Con una maniobra espléndida, abrió la puerta, sacó un puñal, saltó al interior y le introdujo el arma a mi
señor, atravesándole el pecho. Después de haber trinchado al conde, escapó por piernas.
—¿Y sangró mucho el maldito? —preguntó con curiosidad el rey.
—Mucho, señor, que parecía, más que un hombre, un pellejo de vino. Y gritaba como un marrano, por
cierto. He de decir que mi señor intentó defenderse con valentía y bajó del coche intentando alcanzar a su
asesino. Pero era tan honda la herida que no haría diez metros cuando cayó de bruces en medio de la calle.
—¿Y qué hizo don Luis de Haro? ¿Intentó defenderse o ayudar a su amigo?
—¡Qué va! Fue girarme y don Luís ya se había ido. Cuando apuñalaron a don Juan debía de ya estar su
amigo llagando al Manzanares. Nunca había visto a nadie correr con tanto ahínco.
—¿Y la gente?
—La calle era un inmenso griterío. No hay nadie que no conozca al conde en Madrid, así que todos gritaban
su nombre y animaban a buscar al asesino. ¡Al matón! ¡Al matón!, gritaban. Yo estuve allí hasta que llegaron
los guardias y se llevaron el cuerpo. El entierro será el sábado en el convento de San Agustín, en Valladolid.
Si no quiere que haya sospechas, tal vez sería bueno que su majestad acudiera.

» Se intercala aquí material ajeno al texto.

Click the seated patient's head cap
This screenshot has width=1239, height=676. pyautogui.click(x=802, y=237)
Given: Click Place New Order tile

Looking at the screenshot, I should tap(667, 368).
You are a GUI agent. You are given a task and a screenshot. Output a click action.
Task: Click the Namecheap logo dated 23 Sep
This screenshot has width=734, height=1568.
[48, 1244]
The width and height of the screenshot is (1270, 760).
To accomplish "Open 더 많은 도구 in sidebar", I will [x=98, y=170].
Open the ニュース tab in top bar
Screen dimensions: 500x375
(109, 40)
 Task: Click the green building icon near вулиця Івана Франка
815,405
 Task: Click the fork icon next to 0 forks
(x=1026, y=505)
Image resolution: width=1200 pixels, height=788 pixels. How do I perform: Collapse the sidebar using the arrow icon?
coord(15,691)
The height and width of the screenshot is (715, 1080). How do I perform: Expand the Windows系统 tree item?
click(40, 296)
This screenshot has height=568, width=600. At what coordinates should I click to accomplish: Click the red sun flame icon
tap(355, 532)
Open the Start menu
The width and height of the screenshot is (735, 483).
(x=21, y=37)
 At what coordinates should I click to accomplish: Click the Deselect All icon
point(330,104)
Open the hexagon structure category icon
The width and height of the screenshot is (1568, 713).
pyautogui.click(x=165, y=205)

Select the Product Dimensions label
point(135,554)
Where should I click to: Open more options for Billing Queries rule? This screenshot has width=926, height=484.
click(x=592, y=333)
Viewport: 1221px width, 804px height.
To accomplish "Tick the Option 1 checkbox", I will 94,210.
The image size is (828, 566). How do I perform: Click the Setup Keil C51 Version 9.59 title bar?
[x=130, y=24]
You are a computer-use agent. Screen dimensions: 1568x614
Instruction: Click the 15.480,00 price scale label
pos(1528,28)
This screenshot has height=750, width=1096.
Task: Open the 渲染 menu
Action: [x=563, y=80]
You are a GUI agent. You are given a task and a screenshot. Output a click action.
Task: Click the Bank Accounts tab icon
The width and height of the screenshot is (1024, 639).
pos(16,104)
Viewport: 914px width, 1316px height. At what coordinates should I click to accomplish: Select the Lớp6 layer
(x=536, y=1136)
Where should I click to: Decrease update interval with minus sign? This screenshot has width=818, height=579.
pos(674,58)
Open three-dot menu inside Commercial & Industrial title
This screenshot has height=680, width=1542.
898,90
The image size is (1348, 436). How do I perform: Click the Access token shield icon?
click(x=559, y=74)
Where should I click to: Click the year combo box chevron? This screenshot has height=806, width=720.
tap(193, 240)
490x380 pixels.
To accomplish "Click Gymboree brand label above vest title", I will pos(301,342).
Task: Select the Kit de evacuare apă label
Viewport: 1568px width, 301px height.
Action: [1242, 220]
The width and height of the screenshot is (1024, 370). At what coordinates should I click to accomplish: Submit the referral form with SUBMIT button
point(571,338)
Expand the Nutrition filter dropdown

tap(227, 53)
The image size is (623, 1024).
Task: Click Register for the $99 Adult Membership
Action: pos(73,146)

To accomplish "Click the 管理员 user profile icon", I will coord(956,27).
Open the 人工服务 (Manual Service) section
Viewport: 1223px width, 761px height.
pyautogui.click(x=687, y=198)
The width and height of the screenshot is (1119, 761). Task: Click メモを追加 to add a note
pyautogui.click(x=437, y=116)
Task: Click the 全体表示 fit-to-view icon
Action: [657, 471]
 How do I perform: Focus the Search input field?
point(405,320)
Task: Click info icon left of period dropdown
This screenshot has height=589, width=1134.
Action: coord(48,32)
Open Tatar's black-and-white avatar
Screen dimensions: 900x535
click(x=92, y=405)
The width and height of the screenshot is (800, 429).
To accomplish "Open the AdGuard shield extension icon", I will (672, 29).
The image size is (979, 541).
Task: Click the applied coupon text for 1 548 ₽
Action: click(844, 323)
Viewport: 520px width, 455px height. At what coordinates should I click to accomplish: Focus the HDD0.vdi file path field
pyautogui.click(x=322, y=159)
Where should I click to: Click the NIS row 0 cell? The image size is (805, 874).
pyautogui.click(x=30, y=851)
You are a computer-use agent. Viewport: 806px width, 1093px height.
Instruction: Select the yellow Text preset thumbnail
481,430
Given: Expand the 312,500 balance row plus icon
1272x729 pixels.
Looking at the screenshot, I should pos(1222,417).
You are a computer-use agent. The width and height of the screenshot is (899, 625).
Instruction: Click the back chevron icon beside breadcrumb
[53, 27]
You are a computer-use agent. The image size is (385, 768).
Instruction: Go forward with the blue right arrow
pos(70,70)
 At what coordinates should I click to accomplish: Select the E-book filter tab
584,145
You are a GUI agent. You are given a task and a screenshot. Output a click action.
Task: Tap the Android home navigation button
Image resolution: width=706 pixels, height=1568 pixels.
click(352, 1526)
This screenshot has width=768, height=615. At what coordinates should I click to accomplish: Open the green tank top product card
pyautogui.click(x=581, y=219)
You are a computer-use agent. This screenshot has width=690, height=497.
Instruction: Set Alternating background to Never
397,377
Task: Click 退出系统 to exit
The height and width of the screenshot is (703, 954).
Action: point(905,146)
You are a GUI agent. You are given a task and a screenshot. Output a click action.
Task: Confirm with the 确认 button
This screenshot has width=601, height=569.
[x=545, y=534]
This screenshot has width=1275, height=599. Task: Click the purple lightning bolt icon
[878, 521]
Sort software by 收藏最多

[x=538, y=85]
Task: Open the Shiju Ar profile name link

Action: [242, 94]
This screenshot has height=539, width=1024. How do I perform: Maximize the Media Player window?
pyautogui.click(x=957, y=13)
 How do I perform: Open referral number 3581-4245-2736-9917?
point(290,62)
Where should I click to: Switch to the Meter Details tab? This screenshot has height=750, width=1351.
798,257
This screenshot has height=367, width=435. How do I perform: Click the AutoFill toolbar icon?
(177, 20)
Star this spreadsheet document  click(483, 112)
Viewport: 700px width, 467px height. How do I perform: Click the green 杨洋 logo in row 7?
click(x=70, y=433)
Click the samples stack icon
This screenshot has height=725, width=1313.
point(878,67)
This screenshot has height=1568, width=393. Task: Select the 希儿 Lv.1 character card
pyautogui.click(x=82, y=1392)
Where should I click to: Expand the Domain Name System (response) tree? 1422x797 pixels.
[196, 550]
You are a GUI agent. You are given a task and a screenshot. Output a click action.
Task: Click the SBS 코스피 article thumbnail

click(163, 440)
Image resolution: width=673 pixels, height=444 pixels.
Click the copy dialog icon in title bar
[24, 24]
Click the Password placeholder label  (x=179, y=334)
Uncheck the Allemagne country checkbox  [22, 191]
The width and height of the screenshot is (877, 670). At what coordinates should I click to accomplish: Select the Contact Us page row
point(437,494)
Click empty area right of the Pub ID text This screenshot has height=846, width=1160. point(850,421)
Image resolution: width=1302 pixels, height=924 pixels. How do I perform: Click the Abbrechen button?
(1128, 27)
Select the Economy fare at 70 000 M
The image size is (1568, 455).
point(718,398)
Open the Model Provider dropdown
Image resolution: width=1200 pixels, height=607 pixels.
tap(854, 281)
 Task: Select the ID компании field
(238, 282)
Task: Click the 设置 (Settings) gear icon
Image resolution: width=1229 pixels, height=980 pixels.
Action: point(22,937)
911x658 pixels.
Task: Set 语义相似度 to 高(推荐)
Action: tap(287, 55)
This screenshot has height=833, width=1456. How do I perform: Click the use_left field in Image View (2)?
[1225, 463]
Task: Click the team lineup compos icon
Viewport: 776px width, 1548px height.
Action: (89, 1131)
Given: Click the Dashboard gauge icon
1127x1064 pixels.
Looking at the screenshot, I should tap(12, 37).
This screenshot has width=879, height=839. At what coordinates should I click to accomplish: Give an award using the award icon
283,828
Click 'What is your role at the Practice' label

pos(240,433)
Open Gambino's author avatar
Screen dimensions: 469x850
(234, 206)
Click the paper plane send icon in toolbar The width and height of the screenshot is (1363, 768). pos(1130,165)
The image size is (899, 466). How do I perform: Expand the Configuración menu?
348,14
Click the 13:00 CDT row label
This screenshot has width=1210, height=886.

Cristino se dio cuenta enseguida de lo arriesgado de su sugerencia, pero el rey, sumergido en el relato,
estaba ausente, con la boca abierta, imaginando los últimos momentos de vida del conde de Villamediana,
cuya muerte tanto había deseado. Cristino miró alrededor. Un hilillo de baba caía ligeramente de la boca del
monarca, mojando apenas su barba. Cristino, en un arranque de osadía, le pidió al rey lo que le había
prometido. El rey, pasmado, alargó su mano y señaló una bolsa que había sobre la mesa. Cristino la cogió y
abandonó la sala, haciendo un gesto de despedida.